■ **WORK ORDER**
Which of the lines below contain the string "element"? Copy each one.

■ **Dataset entries**

_ _ _ _ _

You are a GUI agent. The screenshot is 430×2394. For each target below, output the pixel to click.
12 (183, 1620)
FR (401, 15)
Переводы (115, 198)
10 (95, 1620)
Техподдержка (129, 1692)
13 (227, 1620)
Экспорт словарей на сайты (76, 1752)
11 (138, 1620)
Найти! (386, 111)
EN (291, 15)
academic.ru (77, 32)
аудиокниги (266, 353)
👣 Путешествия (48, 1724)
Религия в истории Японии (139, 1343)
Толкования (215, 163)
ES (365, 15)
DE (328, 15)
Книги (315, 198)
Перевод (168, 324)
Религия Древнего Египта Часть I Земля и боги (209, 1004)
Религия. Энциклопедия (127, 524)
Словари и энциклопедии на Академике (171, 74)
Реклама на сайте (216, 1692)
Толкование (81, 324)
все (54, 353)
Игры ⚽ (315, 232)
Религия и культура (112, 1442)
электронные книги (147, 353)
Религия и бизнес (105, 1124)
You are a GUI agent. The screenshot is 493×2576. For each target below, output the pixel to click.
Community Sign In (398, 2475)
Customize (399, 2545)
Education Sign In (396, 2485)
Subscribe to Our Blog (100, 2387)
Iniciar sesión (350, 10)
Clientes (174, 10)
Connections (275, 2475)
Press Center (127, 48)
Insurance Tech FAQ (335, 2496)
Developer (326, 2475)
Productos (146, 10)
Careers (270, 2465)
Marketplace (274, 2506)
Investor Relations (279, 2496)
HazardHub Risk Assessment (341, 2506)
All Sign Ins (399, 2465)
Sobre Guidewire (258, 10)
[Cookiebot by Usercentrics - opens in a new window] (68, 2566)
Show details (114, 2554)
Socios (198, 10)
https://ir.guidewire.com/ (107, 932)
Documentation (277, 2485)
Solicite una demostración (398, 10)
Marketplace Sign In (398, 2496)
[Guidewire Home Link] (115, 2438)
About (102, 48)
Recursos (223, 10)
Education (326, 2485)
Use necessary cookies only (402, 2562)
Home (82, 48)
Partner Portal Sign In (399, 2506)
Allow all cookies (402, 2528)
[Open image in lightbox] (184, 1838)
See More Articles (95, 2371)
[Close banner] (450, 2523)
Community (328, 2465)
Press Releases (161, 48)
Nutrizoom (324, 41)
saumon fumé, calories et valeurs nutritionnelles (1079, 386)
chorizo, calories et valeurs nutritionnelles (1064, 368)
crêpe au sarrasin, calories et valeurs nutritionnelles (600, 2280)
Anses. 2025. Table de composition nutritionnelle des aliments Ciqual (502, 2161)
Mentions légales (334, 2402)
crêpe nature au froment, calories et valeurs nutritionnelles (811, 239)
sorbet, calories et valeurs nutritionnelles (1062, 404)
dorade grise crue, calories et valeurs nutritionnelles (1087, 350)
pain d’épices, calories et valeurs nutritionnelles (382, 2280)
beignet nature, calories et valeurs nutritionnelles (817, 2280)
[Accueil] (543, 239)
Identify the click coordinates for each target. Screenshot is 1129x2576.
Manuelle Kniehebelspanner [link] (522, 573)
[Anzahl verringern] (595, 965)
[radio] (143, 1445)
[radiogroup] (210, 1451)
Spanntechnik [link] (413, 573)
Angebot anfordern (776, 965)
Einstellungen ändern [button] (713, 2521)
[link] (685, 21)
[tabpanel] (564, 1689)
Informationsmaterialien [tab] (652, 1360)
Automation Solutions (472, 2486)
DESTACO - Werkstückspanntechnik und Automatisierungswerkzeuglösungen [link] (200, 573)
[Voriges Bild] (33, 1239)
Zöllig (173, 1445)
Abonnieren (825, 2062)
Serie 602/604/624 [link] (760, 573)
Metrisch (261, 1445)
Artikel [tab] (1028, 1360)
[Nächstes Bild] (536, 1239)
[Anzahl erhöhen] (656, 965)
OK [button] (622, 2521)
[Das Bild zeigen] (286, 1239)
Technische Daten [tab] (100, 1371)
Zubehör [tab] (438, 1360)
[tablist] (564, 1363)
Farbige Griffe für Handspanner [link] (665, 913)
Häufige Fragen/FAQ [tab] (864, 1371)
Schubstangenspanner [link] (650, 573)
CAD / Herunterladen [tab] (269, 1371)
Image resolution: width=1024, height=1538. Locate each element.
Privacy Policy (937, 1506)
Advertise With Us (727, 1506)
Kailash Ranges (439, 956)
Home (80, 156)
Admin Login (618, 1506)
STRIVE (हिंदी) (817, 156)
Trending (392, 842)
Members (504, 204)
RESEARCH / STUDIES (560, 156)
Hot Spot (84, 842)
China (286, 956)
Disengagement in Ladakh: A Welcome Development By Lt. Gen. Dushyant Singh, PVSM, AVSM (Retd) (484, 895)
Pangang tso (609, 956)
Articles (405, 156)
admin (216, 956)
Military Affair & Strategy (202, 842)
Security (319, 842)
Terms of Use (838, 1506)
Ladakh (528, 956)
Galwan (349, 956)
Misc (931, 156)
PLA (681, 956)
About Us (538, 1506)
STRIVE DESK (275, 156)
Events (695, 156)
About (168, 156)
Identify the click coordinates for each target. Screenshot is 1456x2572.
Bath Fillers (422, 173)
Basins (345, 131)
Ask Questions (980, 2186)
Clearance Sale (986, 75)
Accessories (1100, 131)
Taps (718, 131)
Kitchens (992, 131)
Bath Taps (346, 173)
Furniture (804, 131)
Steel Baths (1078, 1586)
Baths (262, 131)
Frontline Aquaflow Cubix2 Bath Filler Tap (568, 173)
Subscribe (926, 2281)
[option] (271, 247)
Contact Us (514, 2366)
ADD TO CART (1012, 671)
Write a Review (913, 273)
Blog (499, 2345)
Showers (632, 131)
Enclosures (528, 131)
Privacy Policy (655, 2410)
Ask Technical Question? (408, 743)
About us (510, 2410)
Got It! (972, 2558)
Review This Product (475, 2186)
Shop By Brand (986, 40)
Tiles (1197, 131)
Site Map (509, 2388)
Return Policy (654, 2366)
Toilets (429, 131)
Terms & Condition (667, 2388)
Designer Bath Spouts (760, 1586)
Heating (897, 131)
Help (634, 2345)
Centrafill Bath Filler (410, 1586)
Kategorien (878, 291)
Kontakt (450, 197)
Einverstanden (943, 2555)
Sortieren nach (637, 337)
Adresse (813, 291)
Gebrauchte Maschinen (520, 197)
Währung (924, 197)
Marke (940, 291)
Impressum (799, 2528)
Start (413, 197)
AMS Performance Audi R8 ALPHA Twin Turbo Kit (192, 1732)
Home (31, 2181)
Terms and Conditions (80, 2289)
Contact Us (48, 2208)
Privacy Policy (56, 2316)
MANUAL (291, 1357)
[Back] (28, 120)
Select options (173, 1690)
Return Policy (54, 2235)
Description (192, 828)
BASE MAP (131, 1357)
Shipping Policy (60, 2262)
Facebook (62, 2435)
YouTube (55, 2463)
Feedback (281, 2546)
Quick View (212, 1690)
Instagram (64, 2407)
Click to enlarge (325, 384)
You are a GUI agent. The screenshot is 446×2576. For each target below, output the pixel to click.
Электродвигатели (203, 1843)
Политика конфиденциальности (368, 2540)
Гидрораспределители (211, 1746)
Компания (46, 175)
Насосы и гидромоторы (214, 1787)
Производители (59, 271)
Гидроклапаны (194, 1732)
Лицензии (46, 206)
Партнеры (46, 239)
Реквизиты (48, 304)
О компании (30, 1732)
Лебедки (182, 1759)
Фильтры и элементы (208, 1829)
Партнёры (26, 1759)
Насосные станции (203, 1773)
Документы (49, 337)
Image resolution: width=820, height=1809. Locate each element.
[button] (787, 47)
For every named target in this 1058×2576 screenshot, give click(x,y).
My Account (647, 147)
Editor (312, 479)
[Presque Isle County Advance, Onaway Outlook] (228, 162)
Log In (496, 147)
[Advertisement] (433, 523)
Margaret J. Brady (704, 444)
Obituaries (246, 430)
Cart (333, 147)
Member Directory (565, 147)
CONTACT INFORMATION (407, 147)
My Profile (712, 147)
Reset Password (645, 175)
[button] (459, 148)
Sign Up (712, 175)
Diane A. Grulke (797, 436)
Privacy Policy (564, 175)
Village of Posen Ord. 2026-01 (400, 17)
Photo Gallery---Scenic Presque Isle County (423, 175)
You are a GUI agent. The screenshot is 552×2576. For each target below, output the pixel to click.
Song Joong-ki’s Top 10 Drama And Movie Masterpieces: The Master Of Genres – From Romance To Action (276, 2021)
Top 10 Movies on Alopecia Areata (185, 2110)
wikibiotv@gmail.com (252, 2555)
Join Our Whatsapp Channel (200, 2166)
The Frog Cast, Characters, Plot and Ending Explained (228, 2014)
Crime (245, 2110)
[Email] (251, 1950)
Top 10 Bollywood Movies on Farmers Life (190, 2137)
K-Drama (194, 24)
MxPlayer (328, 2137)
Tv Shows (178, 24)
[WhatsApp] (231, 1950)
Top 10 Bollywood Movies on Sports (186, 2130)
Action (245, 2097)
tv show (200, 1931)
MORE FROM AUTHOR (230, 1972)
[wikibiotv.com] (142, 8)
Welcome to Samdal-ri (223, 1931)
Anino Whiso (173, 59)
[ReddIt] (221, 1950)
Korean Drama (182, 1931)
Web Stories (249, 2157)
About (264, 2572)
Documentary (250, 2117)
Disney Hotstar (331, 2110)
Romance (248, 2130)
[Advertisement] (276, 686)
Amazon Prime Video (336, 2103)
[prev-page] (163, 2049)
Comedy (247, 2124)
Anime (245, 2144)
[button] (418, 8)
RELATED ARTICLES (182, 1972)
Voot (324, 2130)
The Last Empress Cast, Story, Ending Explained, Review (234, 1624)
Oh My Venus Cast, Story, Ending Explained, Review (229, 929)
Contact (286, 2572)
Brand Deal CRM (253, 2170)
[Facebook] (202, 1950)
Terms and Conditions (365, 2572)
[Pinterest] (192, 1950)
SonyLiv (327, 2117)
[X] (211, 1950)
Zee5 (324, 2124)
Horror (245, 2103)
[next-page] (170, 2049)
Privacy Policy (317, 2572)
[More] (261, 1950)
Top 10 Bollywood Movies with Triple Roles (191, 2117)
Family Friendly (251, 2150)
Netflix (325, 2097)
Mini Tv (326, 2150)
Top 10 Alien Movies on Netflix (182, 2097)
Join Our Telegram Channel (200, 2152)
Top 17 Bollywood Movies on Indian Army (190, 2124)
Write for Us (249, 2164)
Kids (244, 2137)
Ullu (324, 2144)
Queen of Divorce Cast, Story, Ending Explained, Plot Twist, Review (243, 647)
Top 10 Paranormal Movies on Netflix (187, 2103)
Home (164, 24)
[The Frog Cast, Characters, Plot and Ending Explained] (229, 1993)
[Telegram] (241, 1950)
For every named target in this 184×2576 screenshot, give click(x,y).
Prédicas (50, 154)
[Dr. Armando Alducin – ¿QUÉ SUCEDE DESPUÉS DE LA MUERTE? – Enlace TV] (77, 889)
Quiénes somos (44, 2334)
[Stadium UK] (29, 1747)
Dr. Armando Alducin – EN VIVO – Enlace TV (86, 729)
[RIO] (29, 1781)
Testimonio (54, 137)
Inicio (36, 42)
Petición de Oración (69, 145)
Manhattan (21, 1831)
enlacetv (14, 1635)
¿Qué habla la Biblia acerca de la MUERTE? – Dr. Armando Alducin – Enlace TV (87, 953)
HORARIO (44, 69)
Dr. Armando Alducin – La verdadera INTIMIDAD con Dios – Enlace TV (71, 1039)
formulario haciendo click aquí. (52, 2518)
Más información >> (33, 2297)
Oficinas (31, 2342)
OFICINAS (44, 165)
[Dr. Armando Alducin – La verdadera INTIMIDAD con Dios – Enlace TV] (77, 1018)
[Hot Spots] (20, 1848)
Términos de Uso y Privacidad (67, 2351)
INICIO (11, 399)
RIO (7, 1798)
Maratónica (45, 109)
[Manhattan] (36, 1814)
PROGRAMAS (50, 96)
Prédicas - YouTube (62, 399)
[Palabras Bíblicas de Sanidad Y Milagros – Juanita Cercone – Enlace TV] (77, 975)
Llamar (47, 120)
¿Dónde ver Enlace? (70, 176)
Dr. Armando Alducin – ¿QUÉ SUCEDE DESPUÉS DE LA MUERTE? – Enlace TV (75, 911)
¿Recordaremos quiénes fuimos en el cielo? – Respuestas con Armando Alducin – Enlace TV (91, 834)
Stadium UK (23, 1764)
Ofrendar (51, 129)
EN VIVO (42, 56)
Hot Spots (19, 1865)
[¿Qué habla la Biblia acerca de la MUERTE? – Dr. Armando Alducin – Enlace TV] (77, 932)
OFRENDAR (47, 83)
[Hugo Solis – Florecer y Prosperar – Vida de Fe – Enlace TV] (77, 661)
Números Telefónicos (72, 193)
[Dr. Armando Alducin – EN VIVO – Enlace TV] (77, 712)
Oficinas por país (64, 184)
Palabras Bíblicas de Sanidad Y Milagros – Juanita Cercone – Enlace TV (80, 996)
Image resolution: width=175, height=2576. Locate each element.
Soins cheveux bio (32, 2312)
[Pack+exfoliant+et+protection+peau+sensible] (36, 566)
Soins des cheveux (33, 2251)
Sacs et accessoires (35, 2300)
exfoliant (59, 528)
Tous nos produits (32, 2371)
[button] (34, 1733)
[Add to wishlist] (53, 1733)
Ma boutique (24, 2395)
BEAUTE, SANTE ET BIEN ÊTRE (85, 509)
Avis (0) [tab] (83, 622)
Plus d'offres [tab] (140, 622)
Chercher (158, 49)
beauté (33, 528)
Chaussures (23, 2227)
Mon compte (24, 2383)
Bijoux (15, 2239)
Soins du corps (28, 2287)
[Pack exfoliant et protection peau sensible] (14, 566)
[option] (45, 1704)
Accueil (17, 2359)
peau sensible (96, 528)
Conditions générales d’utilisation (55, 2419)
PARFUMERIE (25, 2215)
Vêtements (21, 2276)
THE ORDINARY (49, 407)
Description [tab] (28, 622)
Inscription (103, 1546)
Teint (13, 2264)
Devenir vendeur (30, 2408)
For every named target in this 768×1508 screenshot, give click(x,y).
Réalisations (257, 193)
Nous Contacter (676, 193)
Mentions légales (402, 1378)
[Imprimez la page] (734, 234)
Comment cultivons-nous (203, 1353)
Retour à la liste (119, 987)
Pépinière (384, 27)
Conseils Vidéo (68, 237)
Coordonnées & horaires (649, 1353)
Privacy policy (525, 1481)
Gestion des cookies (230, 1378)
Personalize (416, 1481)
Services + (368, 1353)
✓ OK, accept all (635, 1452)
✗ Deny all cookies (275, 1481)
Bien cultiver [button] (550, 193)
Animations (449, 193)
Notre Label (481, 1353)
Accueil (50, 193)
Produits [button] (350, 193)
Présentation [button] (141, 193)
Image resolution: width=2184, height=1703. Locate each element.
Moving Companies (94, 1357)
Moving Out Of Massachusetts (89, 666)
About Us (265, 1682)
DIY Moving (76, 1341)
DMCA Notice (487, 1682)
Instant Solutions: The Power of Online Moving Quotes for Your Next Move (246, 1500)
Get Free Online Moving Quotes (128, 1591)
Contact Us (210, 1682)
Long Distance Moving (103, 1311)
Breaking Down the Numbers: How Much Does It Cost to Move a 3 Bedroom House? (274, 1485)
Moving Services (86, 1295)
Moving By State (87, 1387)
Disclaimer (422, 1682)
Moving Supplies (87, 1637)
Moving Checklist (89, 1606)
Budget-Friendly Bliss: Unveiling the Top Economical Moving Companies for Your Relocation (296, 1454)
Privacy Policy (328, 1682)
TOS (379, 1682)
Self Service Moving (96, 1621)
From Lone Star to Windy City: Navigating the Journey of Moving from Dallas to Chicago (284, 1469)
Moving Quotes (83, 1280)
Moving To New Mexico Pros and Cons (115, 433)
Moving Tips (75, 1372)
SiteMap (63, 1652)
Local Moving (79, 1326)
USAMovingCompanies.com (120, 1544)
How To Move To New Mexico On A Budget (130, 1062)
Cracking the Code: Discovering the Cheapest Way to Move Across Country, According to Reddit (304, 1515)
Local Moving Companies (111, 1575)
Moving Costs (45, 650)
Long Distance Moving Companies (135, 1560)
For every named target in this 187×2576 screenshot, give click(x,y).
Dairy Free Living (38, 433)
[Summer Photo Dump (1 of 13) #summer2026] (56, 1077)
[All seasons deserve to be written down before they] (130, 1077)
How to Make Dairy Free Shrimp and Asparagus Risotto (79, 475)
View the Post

_ _ _ _ _

■ **EXERCISE OUTPUT**
Image resolution: width=1024, height=1538. Locate each element.
Image resolution: width=820, height=1809. Locate each element.
Image resolution: width=175, height=2576. Locate each element.
Image resolution: width=2184, height=1703. Locate each element.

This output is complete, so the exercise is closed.